I'd read an account similar about a Panther that got loose behind the lines during the Bulge. Except this guys kept going for a while. I am not sure what the final outcome was for him but he ended up way behind the Allied lines. 

Very similar and very good story.

Thanks for posting.


----------



## walle (Jan 9, 2009)

Interesting, one thing that caught my attention was when he wrote “the Shermans of the worst kind”, my guess would be that those would have been the British Fire Flies.


----------



## Soren (Jan 9, 2009)

You're most welcome Timshatz. I believe I've heard about the story you're talking about as-well, I'll go look for it.

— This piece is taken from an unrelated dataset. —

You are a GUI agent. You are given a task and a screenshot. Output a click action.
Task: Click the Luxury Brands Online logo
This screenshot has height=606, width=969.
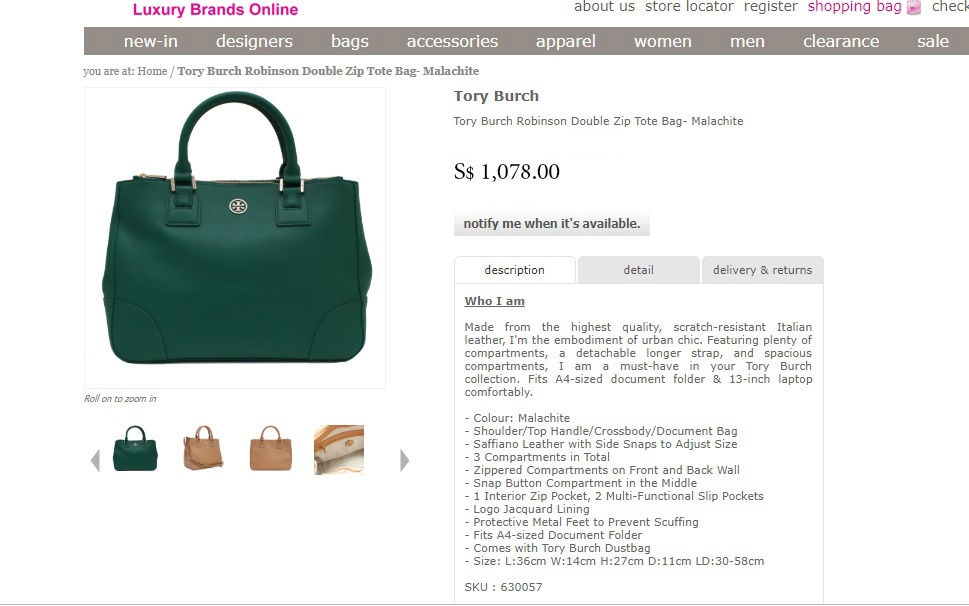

PS: I wonder what went through the mind of those guys in the Jeep when being chased by the Panther! Yikes!


----------



## Soren (Jan 9, 2009)

walle said:


> Interesting, one thing that caught my attention was when he wrote “the Shermans of the worst kind”, my guess would be that those would have been the British Fire Flies.



I think he meant the other way round, the ordinary M4's. Either way it doesn't matter.


----------



## walle (Jan 9, 2009)

Soren said:


> I think he meant the other way round, the ordinary M4's. Either way it doesn't matter.

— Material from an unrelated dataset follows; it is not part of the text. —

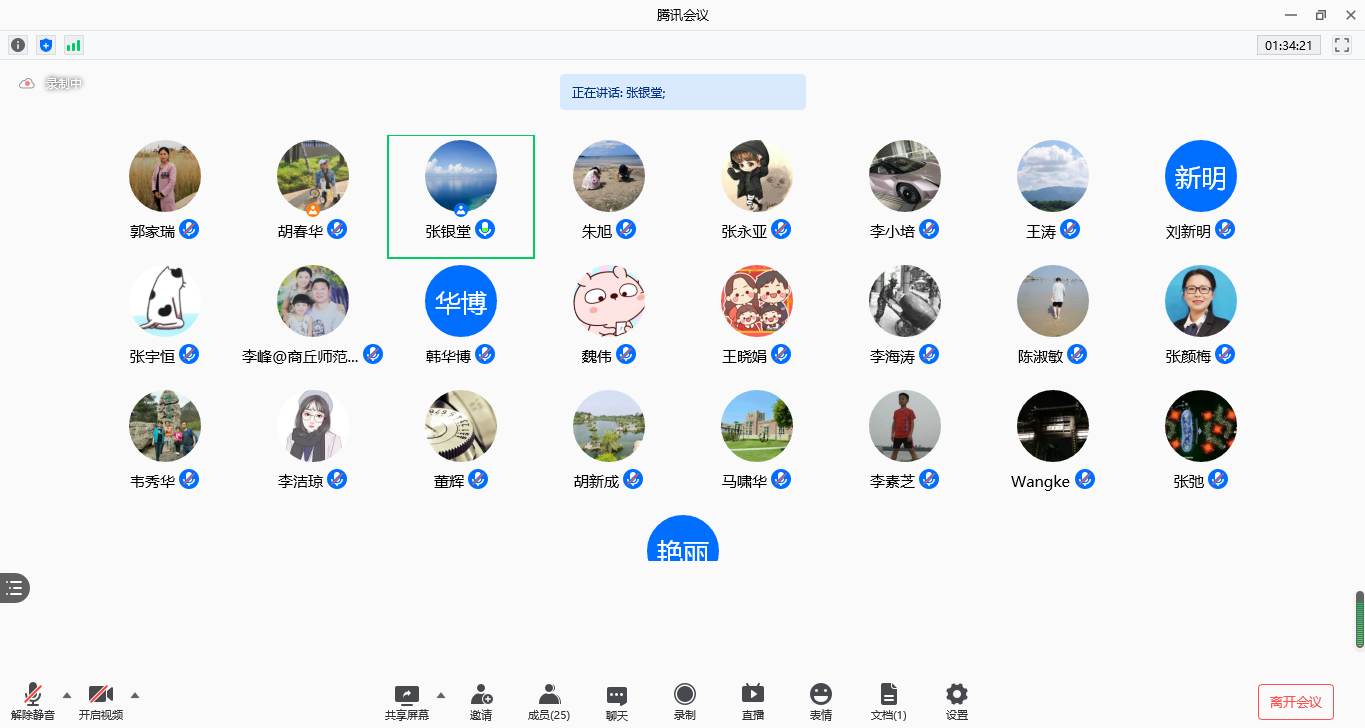Expand audio options arrow beside 解除静音
The height and width of the screenshot is (728, 1365).
[67, 695]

You may very well be right in your assertion but seeing that the British Fire Flies carried a heavier punch I’ll have to stick with mine (assuming I understood his wordings right), but you’re right, it doesn’t matter, yet I found it interesting.

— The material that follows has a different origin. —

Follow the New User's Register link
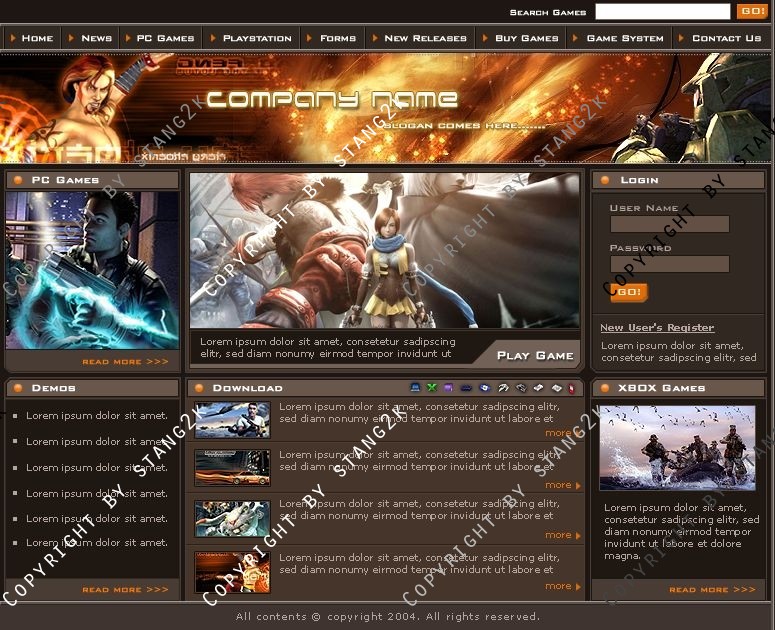This screenshot has height=630, width=775. coord(657,328)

As a side note: I know that the Germans fielded some tanks using night vision for evolution purposes (during that battle), I don’t know how it panned out though.


//Eric


----------



## timshatz (Jan 9, 2009)

walle said:


> Interesting, one thing that caught my attention was when he wrote “the Shermans of the worst kind”, my guess would be that those would have been the British Fire Flies.



Brits didn't get into the Bulge until the 2nd Panzer (maybe SS, not sure) made it almost to the Meuse River. Then it was 30 Corp they ran into. So, it probably wasn't them as the German Armor ran out of gas just when it got to that point. 

Don't believe the US was using Fireflys but I could be wrong. 

He may be talking about 76MM Shermans. I believe they started coming into operation in late summer. So the time would work. It looked a lot like a Firefly with a long barrelled gun and muzzle break. Also, unlike the 75MM Sherman, it could put a round through the front armor of the Panther but only at relatively close ranges (less than 400 yards). Flank shots were prefered (probably by just about everyone, regardless of nationality).


----------



## timshatz (Jan 9, 2009)

Soren said:


> PS: I wonder what went through the mind of those guys in the Jeep when being chased by the Panther! Yikes!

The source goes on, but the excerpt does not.